Yeats speaks a language I wish was constantly running through my head. Yeats speaks of unrequited love, of heroics, of despair and redundancy, but my most favourite "Yeats Moment" has to be "Aedh Wishes For The Clothes Of Heaven."
Had I the heavens' embroidered cloths, Enwrought with golden and silver light, The blue and the dim and the dark cloths Of night and light and the half light, I would spread the cloths under your feet: But I, being poor, have only my dreams; I have spread my dreams under your feet; Tread softly because you tread on my dreams.

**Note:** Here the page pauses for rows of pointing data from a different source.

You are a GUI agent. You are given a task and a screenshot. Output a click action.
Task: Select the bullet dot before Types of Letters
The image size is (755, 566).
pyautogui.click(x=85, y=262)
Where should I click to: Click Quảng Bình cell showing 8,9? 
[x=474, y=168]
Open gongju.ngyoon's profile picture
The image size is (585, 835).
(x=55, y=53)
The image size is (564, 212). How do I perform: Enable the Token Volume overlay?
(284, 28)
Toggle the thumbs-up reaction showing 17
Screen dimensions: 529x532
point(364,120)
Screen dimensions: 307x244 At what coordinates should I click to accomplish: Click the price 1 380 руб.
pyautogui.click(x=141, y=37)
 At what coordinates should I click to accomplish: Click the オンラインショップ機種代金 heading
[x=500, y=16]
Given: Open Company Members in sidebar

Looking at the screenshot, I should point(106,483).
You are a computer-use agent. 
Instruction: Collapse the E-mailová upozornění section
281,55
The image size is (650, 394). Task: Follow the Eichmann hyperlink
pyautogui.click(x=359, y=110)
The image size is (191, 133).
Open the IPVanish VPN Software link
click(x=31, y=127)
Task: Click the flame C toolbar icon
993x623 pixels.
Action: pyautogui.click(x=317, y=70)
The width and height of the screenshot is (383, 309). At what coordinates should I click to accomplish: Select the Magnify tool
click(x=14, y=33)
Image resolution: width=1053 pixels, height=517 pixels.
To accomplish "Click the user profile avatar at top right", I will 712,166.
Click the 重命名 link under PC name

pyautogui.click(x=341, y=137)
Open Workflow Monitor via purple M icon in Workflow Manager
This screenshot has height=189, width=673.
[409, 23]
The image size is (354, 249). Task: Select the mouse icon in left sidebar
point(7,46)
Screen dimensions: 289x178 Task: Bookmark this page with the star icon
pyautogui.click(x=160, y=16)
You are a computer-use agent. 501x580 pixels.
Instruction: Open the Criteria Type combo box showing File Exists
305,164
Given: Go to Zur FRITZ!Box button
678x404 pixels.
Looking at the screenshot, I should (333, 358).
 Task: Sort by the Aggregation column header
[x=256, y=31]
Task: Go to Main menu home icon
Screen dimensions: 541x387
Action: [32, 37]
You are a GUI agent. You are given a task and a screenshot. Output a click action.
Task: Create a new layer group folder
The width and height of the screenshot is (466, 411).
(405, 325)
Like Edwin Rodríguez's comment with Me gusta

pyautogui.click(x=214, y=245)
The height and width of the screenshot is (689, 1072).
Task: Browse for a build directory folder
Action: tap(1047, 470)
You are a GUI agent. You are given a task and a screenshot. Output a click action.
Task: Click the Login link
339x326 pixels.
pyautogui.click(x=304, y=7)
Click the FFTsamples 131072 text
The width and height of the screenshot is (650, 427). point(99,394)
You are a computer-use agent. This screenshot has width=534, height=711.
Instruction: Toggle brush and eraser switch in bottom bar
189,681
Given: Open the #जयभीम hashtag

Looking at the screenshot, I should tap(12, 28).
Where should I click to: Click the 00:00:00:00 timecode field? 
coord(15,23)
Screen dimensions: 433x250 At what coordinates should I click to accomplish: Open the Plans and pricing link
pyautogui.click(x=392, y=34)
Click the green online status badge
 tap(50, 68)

He writes of my two favourite things, love and dreams. Love enough to give all you have to someone, not wealth or material but even more valuable, dreams. What is a person without a dream? What is a person without love? Where is that love, the one you'd give anything for? Where is the Maude Gonne to my Yeats (without the rejection, of course.)?
Words allow me to question things bigger than my own life, and then use the answers to solve my own problems. They take me out of my own head and make me feel better when nothing else can. Nothing makes me happier than a well put together sentance that makes me think about my perceptions of the world. Yeats does it to me, the movie Dead Peots Society does it. Michael Marshall and Robert Frost are brilliant at making me rethink.
I like quotes that make me question whether or not they actually make sense, for example;
I do beleive though I have found them not, that there may be words which are things.
- Lord Byron (Childe Harold's Pilgrimage)
How can words be things? Can an object be a word as well, a word is just a representation of a thing, is there an overlap? Does this quote mean anything??
Words calm me. Especially words that allow me to sort myself out.